Methods Groups of male and female Wistar rats were exposed to 30 minutes of inhalation of the propylene glycol (PG) vehicle or THC (200 mg/mL in PG) two or three times per day for four days. Rectal temperature changes and nociception were assessed after the first exposure on the first and fourth days of repeated inhalation.

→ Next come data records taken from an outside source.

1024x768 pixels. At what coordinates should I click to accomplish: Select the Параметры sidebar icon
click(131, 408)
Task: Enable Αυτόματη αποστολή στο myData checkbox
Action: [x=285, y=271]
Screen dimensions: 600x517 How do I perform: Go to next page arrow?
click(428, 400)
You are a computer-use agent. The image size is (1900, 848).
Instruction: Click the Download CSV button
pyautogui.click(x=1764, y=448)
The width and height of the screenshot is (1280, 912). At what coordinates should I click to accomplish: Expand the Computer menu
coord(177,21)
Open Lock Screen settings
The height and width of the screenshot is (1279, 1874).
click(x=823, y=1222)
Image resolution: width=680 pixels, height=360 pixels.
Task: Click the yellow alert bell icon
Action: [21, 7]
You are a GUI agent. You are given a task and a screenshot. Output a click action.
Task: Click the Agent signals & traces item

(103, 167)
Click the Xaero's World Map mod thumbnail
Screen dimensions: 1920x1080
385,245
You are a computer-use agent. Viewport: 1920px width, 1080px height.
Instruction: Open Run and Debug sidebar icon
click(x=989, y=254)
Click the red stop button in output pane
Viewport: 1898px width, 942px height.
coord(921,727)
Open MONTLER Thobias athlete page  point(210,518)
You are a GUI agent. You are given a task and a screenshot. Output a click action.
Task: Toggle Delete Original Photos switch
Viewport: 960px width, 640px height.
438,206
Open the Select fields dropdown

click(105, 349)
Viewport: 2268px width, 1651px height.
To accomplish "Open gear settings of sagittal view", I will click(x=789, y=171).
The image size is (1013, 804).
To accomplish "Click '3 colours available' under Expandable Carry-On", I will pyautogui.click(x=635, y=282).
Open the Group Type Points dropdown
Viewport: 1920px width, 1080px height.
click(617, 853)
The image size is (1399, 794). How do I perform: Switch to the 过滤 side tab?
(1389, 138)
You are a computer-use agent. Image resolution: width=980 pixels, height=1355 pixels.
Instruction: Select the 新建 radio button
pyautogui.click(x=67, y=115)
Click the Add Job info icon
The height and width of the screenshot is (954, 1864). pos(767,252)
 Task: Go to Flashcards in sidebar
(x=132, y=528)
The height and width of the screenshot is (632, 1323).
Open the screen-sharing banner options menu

Results Female, but not male, rats developed tolerance to the hypothermic and antinociceptive effects of THC after four days of twice-daily THC vapor inhalation. Thrice daily inhalation for four days resulted in tolerance in both male and female rats. The plasma THC levels reached after a 30 minute inhalation session did not differ between the male and female rats.
Conclusions Repeated daily THC inhalation induces tolerance in female and male rats, providing further validation of the vapor inhalation method for preclinical studies.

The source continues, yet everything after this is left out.